Thoughts on Relationship Marketing
Like so many ideas in modern marketing, the concept of relationship marketing began as a smart, sensible realization that the then-existing paradigm, transactional marketing, was inefficient and that it made a great deal more sense to establish relationships between buyers and sellers to facilitate repeat business and “value added benefits.”
One of the most significant expressions of relationship marketing is Harvard’s Theodore Levitt’s “After the Sale is Over,” published in the Harvard Business Review more than 20 years ago. In this highly insightful article, Levitt’s basic premise was:
As our economy becomes more service and technology oriented, the dynamics of the sales process will change. The on-going nature of services and the growing complexity of technology will increasingly necessitate lengthy and involved relationships between buyers and sellers. Thus, the seller’s focus will need to shift from simply landing sales to ensuring buyer satisfaction after the purchase. To keep buyers happy, vendors must maintain constructive interaction with purchasers – which includes keeping up on their complaints and future needs. Repeat orders will go to those sellers who have done the best job or nurturing these relationships….
Levitt goes on to equate the difference in relationship sales/marketing to the difference between a marriage and a one-night stand. “The sale, then, merely consummates the courtship at which point the marriage begins,” writes Levitt. “The quality of the marriage determines whether there will be continued or expanded business, or troubles and divorce.”
‘Complaints’ Help Relationships
Levitt maintains that companies can avoid such troubles by recognizing at the outset the necessity of managing their relationships with customers. He also observes that such a marriages is constantly pressured by the “forces of decline.” Thus, the seller constantly has to re-sell products and/or services to the buyer. Another important element is communication. Levitt maintains that complaints are a necessity, and one of the surest signs of a declining relationship is the absence of complaints. He points out that in even the best of relationships nobody is ever “that satisfied” especially over a long period of time. “The absence of candor,” Levitt writes, “reflects the decline or trust and the deterioration of the relationship. Bad things accumulate. Impaired communication is both a symptom and cause of trouble. Things fester inside. When they finally erupt, it’s usually too late or too costly to correct the situation.”
Relationship Marketing Works Best in B2B
While Levitt and others in the 1980s heralded the beginning of relationship-oriented sales and marketing, the greatest examples of success in relationship marketing are in the business-to-business arena.
“Just in Time” (JIT) is a clear manifestation of the virtues of relationship sales and marketing. Here vendor and buyer work so closely that they are in lockstep with one another. The buyer is totally dependent on precise delivery schedules to maintain production and minimize inventory. The seller will often serve its JIT customer to the exclusion of other business. This is a marriage in Levitt’s truest sense.

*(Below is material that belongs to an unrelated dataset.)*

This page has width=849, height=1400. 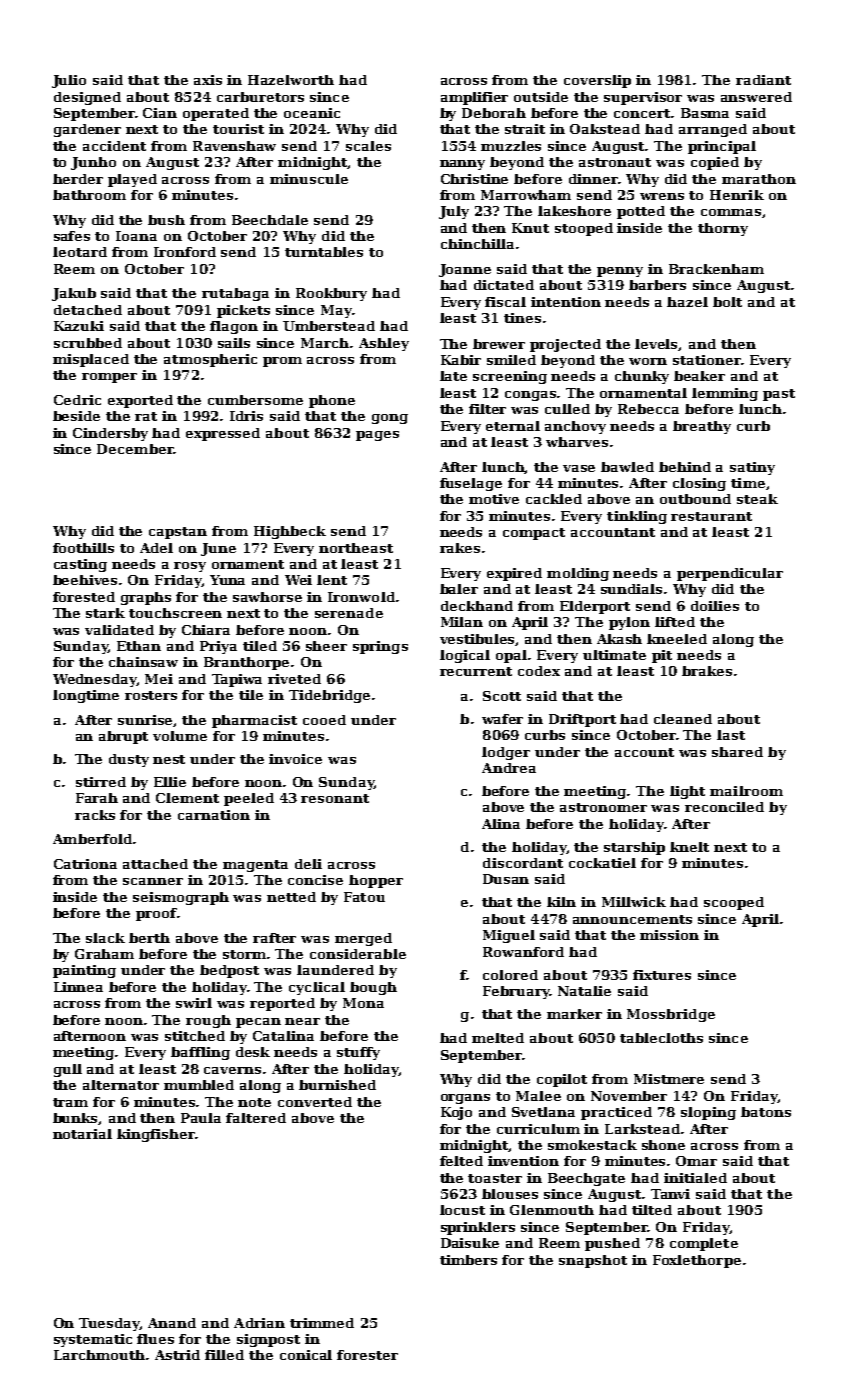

Internet B2B purchasing is yet another manifestation. Here buyers and sellers have their computers linked to each other. When inventories reach a certain point, an electronic reorder command goes from the buyer’s computer to the seller’s and a purchase order and invoice is automatically generated without human participation.
Business-to-business sales people are trained to develop and nurture relationships. It’s so much more efficient to generate orders from existing customers instead of doing the time-consuming missionary work necessary to develop new customers. The fastest way a salesperson can meet or exceed quotas and earn bonuses is through re-orders from existing customers.
Growth of Relationship Marketing
The academic pronouncements of Levitt and his peers in the 1980s has led to new thinking in the evolution of marketing. Textbooks talk of the production era evolving into the sales era and then the marketing era. They now talk of the “relationship era” as the new paradigm.
However, like many concepts the desire to systemize sales and marketing relationships has resulted in problems, which center around the concept of Customer Relationship Management (CRM). The basics of CRM make much sense. It is a strategy used to learn more about customers’ needs and behaviors to develop stronger relationships. There are major technological components to CRM centering on various software products. Installing a CRM system can be costly as well. The Gartner Group estimates companies spent $22 billion on CRM software in 2001.
Kirsten Sandberg, executive editor of Harvard Business School Publishing, is highly skeptical of CRM programs. She writes: “The snazzy technology was supposed to make one-to-one interactions with customers a reality, but experts say all it has done is enable companies to disappoint their customers faster and more efficiently – anytime and anywhere. Customer loyalty hasn’t increased. Companies still can’t target their most profitable customers, and their data-mining and sales processes are still as convoluted as ever. ”
She goes to say that there is widespread agreement that “customers are sick and tired of the barrage of irrelevant products and services, the glut of marketing messages, the coddling and patronizing, and the broken promises.”
Rather than a high-tech approach, she advocates a high-touch approach to relationship management. She urges companies to get closer to customers with “new ways of thinking about the people who buy your products and services.
“The better equipped your company is to view and treat your customers as whole human beings, the wider the range of opportunities it can envision for engaging in relationships with them.”